# Prompt 1
From the hepatitis B news item, return the passage from "CDI Strategies - Volume" up to and including "Journal of Medicine.", word for word.
# Prompt 2
In the hepatitis B news item, what was the most common grade three adverse event in the bepirovirsen treatment group?
# Prompt 3
Write the next part of the hepatitis B news item, starting after its final sentence.

# Excerpt
================================

News: Functional cure for Hepatitis B is ‘achievable,’ a new study found

CDI Strategies - Volume 20, Issue 29

The antisense oligonucleotide bepirovirsen targeting hepatitis B virus (HBV) transcripts indicate a potential functional cure—at least in the short term—according to phase three results from the twin B-Well 1 and B-Well 2 trials that were recently reported in The New England Journal of Medicine.

Adult patients with document HBV infection and without cirrhosis were recruited to B-Well 1 and B-Well 2. In a pooled analysis at 72 weeks, adverse events were reported in 91% of bepirovirsen groups and in 73% of the placebo groups. During the treatment period, adverse events of grade three or higher were reported in 16% on bepirovirsen versus three percent on placebo. Elevated alanine aminotransferase (ALT) was the most common grade three adverse event in the treatment group, affecting 6%.

================================

# Given records
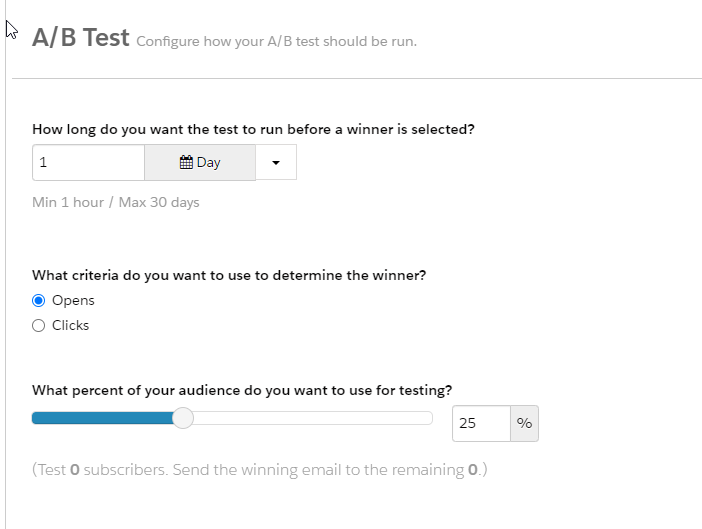Click the "Min 1 hour / Max 30 days" hint
The image size is (702, 529).
click(116, 202)
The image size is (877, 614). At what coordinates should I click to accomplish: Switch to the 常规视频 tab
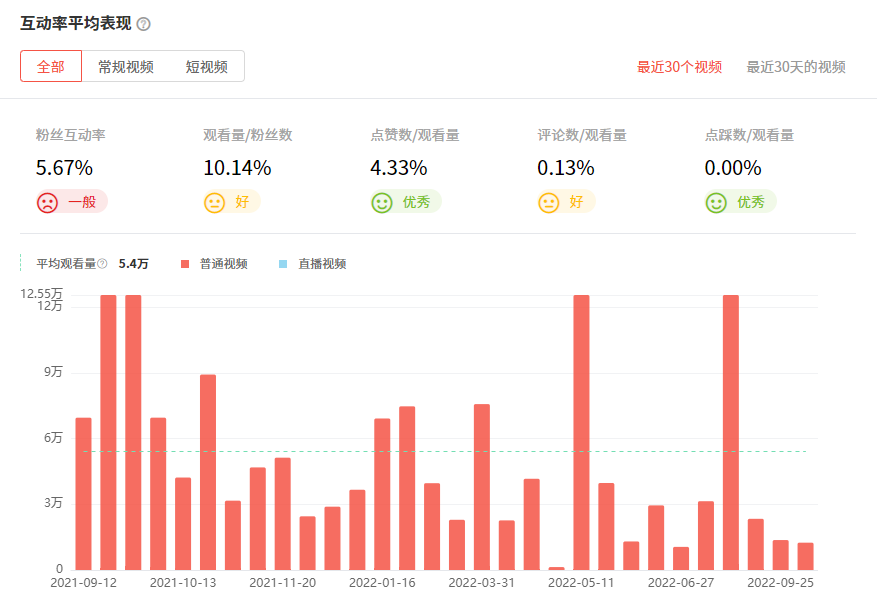[x=125, y=67]
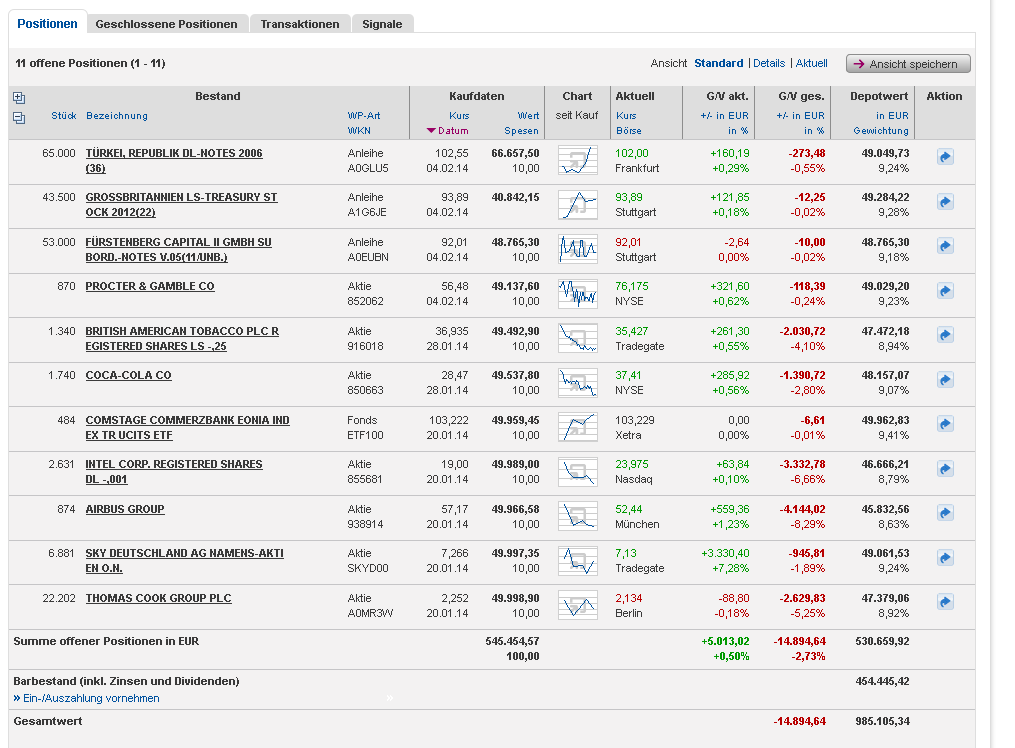Click action arrow for Türkei Republik notes
This screenshot has width=1015, height=748.
tap(945, 157)
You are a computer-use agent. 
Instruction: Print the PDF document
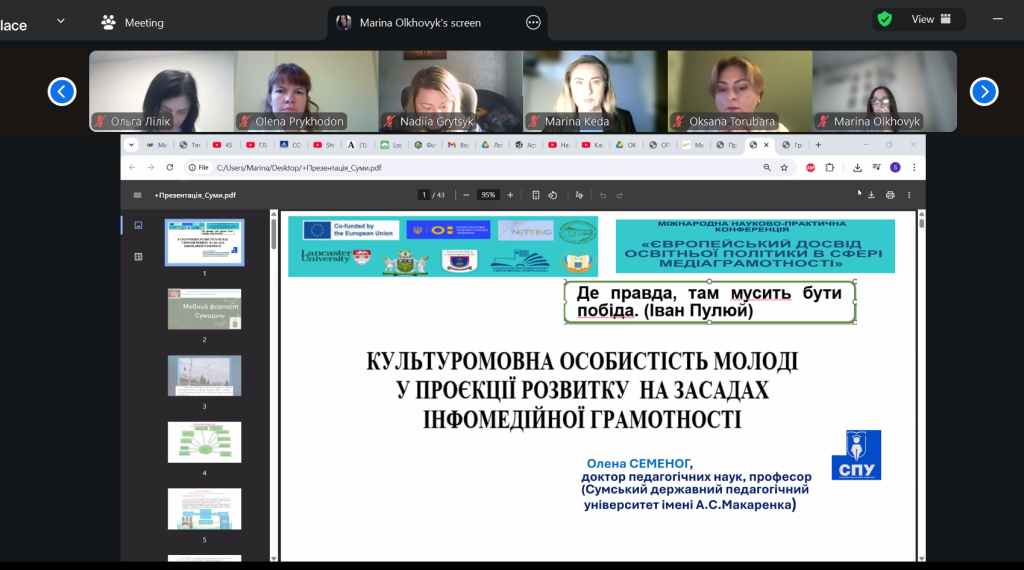pyautogui.click(x=889, y=195)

================================

# Response 1
CDI Strategies - Volume 20, Issue 29

The antisense oligonucleotide bepirovirsen targeting hepatitis B virus (HBV) transcripts indicate a potential functional cure—at least in the short term—according to phase three results from the twin B-Well 1 and B-Well 2 trials that were recently reported in The New England Journal of Medicine.

# Response 2
Elevated alanine aminotransferase (ALT), affecting 6%.

# Response 3
One in five patients on the drug achieved a functional cure at week 72 after therapy discontinuation, compared with zero placebo patients. In the B-Well 1 trial, 127 of 650 patients (20%) versus zero of 328; in the B-well 2 trial, 106 of 570 patients (19%) versus zero of 286 patients.

Cure was defined as at least 24 weeks of a sustained HBV DNA level below the lower limit of quantification and hepatitis B surface antigen (HBsAg) loss after fixed-duration therapy.

Standard therapy typically requires long-term, often lifelong, therapy with nucleos(t)ide analogues (NA). Functional cures have been rare, according to Norah Terrault, MD, MPH, a professor of medicine and chief of Gastroenterology and Liver Diseases at Keck School of Medicine at University of Southern California in Los Angeles.

”There has been great interest to find therapies that can increase the rates of HBsAg loss and to do so with finite therapy. Individuals who achieve functional cure have very low risk for liver cancer, especially if they achieve functional cure prior to development of cirrhosis.”

The historical rate of HBsAg loss on NA is about 1% per year. The trial’s 20% rate of functional cure within 24 weeks in selected patients indicates a major step forward, although it is not a universal cure strategy.

“Still, B-Well is the most credible phase three signal to date that finite HBV functional-cure therapy is achievable, but it will initially be a selected-patient strategy rather than a replacement for standard NA treatment,” said Terrault.